To be able to see any and all implementation details regarding code logic, structure, prompts, and more you can check out our documentation. The documentation is built with Sphinx, allowing for easy use and a sense of famliarity.

Academic Metrics Documentation

Example Site and Demo

We also built an example site with the data we collected so that you can get a small idea of the potential uses for the data. This is by no means the only use case, but it does serve as a nice introduction to decide if this package would be useful for you.

Note

The source code for the example site is available here

Example Site

Tip

You can use our site source code for your own site! To easily launch your own website using the data you collect and classify via Academic Metrics see Site Creation Guide

To see a demo of the site, you can watch the below video:

Demo Video


Installation and Setup Steps

Hey all, Spencer here, we are pleased to announce as of January 1st, 2025, you can now install the Academic Metrics package via pip and easily run the entire system via a short script or command line interface. Below are instructions outlining step by step how to do it. The steps walkthrough each piece of the process starting with installing python and setting up your environment, if you do not need help with those type of steps or want to jump straight to the code, first see 1. Installation, then you can skip to 6. Using the package.


0. External Setup

  1. Installing and setting up Python 3.12:

    While you should be able to use any version of Python >= 3.7, we recommend using Python 3.12 as that is the version we used to develop the system, and the one it's been tested on.
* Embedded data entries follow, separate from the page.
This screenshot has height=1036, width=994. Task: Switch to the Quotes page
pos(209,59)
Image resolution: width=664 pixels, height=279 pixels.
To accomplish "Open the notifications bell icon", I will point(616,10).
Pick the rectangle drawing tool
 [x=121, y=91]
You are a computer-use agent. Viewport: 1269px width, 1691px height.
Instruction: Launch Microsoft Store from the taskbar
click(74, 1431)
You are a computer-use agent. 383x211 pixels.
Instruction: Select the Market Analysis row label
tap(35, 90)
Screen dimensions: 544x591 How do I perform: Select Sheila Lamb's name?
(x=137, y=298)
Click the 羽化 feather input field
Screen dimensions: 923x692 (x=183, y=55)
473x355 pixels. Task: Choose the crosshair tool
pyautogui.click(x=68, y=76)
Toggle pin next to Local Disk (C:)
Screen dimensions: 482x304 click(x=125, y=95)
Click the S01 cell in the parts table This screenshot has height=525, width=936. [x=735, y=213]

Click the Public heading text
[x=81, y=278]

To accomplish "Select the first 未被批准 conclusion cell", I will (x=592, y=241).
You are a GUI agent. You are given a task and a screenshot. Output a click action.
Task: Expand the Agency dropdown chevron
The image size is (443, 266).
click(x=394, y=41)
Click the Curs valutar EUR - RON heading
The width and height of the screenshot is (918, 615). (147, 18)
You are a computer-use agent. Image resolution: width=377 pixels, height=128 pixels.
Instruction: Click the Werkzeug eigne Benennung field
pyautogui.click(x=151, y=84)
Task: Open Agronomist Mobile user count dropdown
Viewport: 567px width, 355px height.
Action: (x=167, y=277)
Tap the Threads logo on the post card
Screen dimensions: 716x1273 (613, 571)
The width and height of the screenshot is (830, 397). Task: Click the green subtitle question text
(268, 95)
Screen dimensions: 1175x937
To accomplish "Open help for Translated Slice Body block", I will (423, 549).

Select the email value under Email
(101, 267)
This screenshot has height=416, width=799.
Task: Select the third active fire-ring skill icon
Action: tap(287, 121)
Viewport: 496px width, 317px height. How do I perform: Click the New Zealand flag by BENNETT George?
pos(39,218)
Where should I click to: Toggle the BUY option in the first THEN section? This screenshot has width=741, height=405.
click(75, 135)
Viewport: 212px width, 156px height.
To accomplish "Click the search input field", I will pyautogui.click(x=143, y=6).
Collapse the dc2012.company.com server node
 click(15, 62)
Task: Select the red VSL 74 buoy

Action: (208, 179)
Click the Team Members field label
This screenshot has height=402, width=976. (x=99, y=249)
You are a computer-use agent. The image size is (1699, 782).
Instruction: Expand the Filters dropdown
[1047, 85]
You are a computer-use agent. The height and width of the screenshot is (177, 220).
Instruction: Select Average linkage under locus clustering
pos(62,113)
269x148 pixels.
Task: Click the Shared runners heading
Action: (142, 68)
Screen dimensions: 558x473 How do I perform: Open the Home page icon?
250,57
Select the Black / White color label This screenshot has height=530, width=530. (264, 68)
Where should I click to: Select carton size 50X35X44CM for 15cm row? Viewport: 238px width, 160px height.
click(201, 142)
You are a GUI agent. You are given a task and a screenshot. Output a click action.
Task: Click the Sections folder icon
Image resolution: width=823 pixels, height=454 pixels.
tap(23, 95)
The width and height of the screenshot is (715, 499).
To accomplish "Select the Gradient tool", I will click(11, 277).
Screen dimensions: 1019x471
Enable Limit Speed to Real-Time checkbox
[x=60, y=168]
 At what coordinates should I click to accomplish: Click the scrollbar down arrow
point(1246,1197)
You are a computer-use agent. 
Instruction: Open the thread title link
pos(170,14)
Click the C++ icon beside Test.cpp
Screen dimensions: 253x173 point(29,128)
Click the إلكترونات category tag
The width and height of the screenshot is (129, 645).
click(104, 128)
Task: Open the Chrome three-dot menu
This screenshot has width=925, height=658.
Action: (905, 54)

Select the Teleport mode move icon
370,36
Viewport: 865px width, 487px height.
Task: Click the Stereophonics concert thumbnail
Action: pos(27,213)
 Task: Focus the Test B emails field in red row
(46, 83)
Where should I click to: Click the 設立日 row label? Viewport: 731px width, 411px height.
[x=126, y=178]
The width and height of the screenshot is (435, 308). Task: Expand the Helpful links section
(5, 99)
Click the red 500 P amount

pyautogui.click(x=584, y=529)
    For a detailed Python installation guide, see our Python Installation Guide.

  2. Installing and setting up MongoDB:

    For a detailed MongoDB installation and setup guide, see our MongoDB Installation Guide.

    Once you have MongoDB installed and running, you can create a database to store your data in, if you haven't already.

    To create a new database, you can run:

    use <db_name>

    If you need more help, the MongoDB Installation Guide goes into more detail on how to create a database and verify it exists.

    Collection creation is handled by the system, you do not need to create them.



1. Installation

Install academic_metrics>=1.0.98 via pip.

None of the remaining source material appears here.